By: Karissa Gall
A start-up Strathcona community radio station is working to keep at-risk area youth off the streets of Vancouver’s Downtown Eastside by encouraging them to get on the air.
Ray-Cam Community Radio, a community radio station broadcasting out of the Ray-Cam Media Lab on the basement level of the Ray-Cam Co-operative Centre at 920 East Hastings St., recently launched its website with an on-air schedule and live stream. Shows are planned and produced by community members and include “The Girls Show”, “The Downtown Eastside Show”, “Hip-Hop Central” and “The Doughnut Show”.
According to Media Lab Director Bob Gilson, most of the hosts and DJs had no experience working in radio when they started with the station, and have gained valuable skills and experience in broadcasting since getting involved.
“I’ve always maintained since we started this project that it’s not about the actual output of the radio station, it’s about the process of engaging different groups and helping them learn the skills needed to become a broadcast journalist, an on-air host, or a radio engineer. There are a number of skills sets available to learn with the equipment that we have here,” said Gilson.
He said the recent addition of a Vancouver Community Network Youth Initiative intern, Karissa Gall, to the Ray-Cam Community Radio team has brought “the skills that the station was lacking in, the writing component.”
“It’s easy to teach somebody how to use the electronic equipment, how to put the components of a documentary together, but it’s not easy to teach someone how to write and create a story, it takes a lot of experience, and this young woman had all those skills in spades,” said Gilson. “Being a journalist, being a writer, being young and on-the-ball and current in her thinking, Karissa has been a good role model and her skill sets have enhanced what we are doing. The news stories that she has produced have added a sophistication to the station, and I’m glad to have some quality work on the site that people can listen to and learn from.”

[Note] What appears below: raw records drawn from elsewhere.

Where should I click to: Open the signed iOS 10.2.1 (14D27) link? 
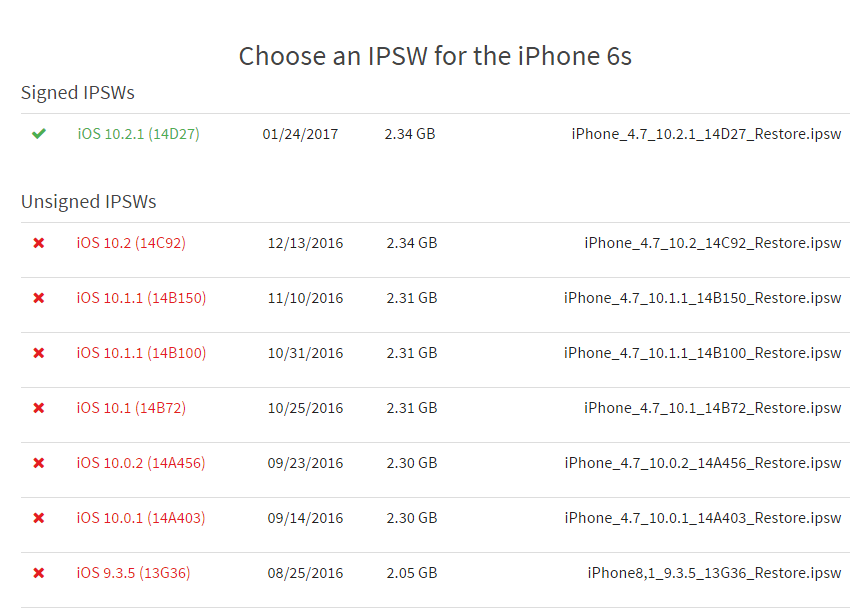point(138,134)
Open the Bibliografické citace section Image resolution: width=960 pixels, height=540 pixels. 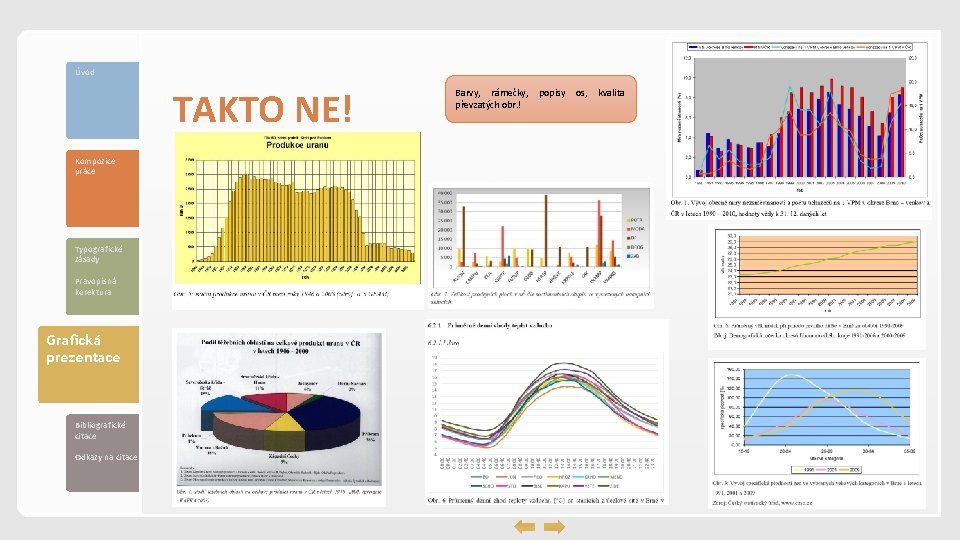[x=100, y=430]
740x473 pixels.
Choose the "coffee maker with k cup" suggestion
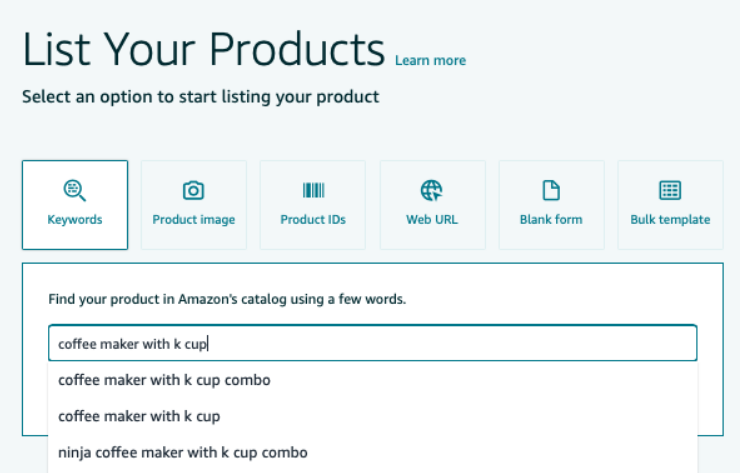pos(139,416)
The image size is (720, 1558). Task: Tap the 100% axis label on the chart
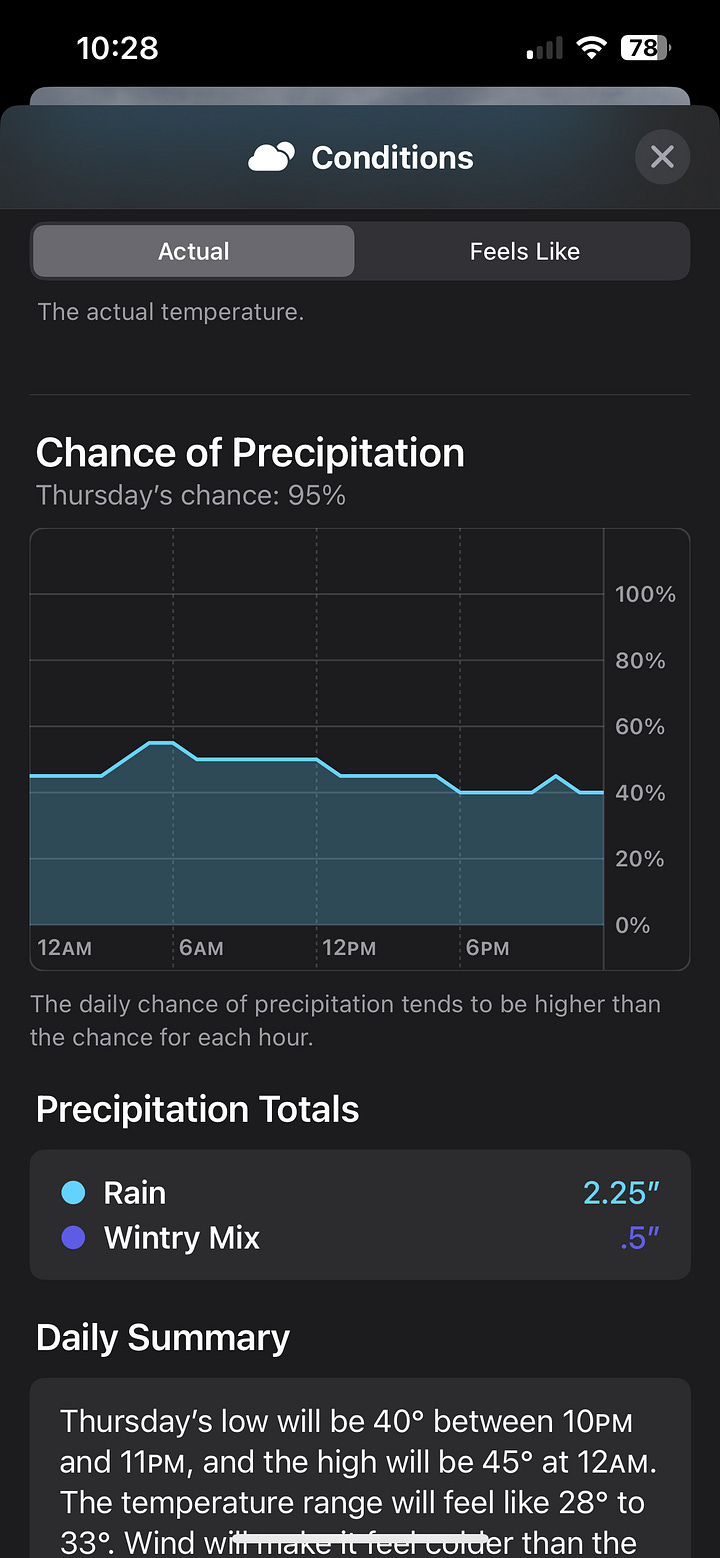(x=645, y=594)
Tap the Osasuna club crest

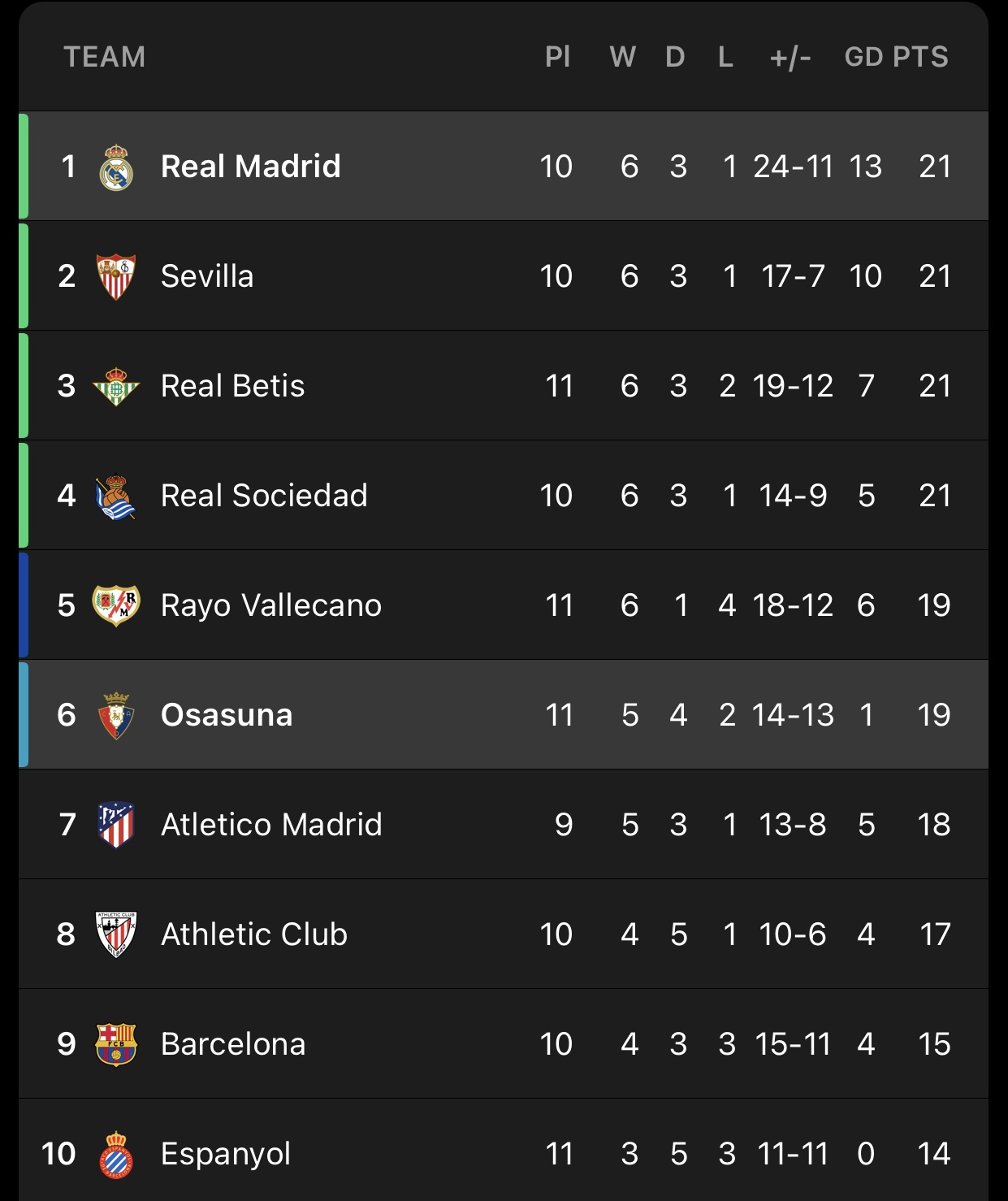pos(116,716)
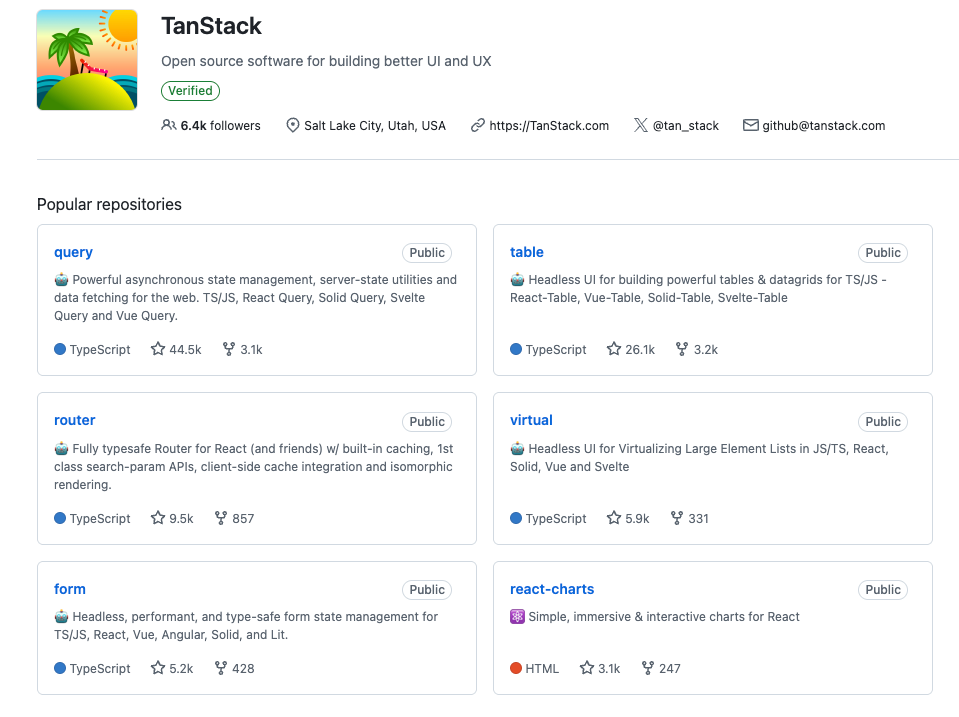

He said that teaching and producing local news is “really important, especially for this community, Strathcona.”
“There’s a lot of development going on here; some people view it as gentrification, so there are a number of efforts by the local residents to organize, to meet, to discuss those issues, and the city really hasn’t provided forums very often for that to occur,” he said. “Ray-Cam Community Radio, as part of its mandate, will being trying to broadcast news and events that are important to the local residents, so that they’re better informed.”
With a dozen youth aged 8 to 16 demonstrating an interest in broadcasting and an application for a community radio permit now submitted, Gilson said he is looking forward to having an even greater capacity to engage the local community in the radio station as both a process and a product.